NXapm_paraprobe_spatstat_config, NXapm_paraprobe_spatstat_results:

Configuration and results respectively of the paraprobe-spatstat tool. Compute spatial statistics on the entire or selected regions of the reconstructed dataset.

NXapm_paraprobe_clusterer_config, NXapm_paraprobe_clusterer_results:

Configuration and results resepctively of the paraprobe-clusterer tool. Compute cluster analyses with established machine learning algorithms using CPU or GPUs.

NXapm_paraprobe_nanochem_config, NXapm_paraprobe_nanochem_results:

Configuration and results resepctively of the paraprobe-nanochem tool. Compute delocalization, iso-surfaces, analyze 3D objects, composition profiles, and mesh interfaces.

NXapm_paraprobe_intersector_config, NXapm_paraprobe_intersector_results:

Configuration and results resepctively of the paraprobe-intersector tool.
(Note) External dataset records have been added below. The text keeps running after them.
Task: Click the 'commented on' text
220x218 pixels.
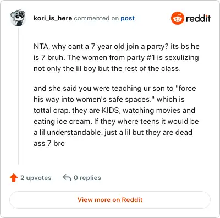Action: 96,18
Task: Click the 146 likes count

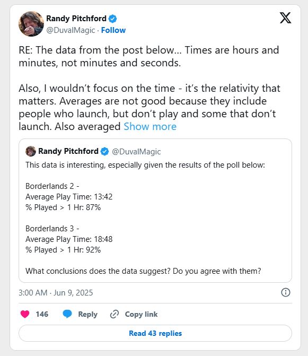Action: coord(42,314)
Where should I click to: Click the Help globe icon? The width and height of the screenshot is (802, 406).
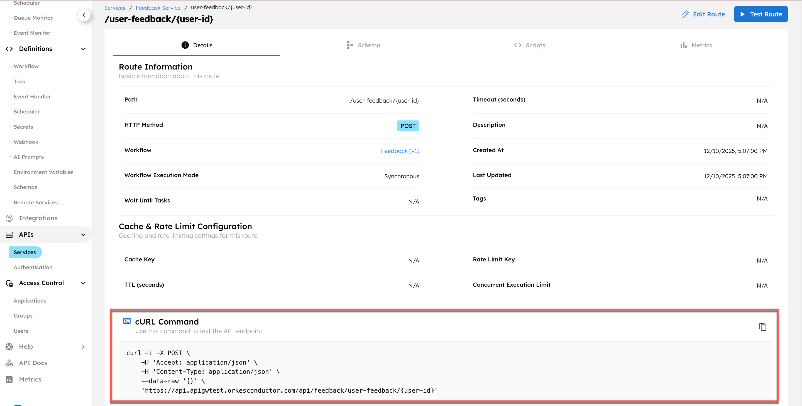tap(9, 346)
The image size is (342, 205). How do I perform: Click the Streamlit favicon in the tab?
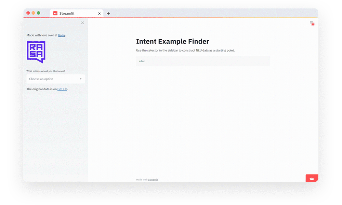click(55, 13)
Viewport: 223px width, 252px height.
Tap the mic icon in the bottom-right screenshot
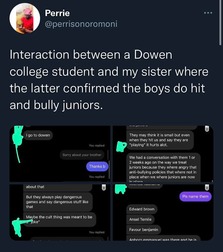pyautogui.click(x=207, y=187)
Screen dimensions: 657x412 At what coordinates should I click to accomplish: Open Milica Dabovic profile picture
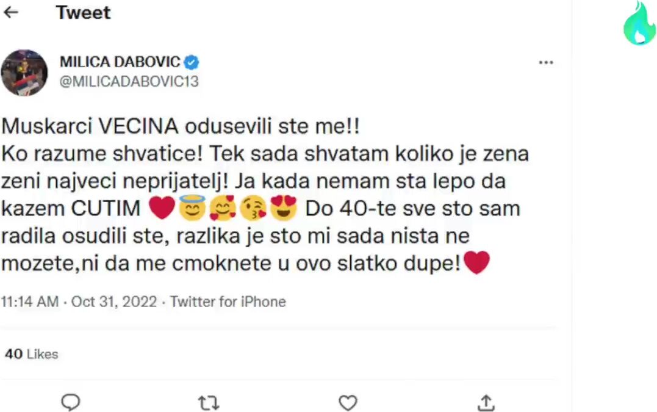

Analyze volumetric intersections and proximity of 3D objects discretized as triangulated surface meshes in continuum space to study the effect the parameterization of surface extraction algorithms on the resulting shape, spatial arrangement, and colocation of 3D objects via graph-based techniques.

Joint work German NFDI consortia NFDI-MatWerk and FAIRmat

Members of the NFDI-MatWerk and the FAIRmat consortium of the German National Research Data Infrastructure are working together within the Infrastructure Use Case IUC09 of the NFDI-MatWerk project to work on examples how software tools in both consortia become better documented and interoperable to use. Within this project, we have also added the CompositionSpace tool that has been developed at the Max-Planck-Institut für Eisenforschung GmbH in Düsseldorf by A. Saxena et al.

Specifically, within the IUC09 we refactored the code base behind the publication A. Saxena et al. to better document its configuration, here as an example implemented like for the above-mentioned paraprobe-toolbox using NeXus:

NXapm_compositionspace_config, NXapm_compositionspace_results:

Configuration and the results respectively of the CompositionSpace tool.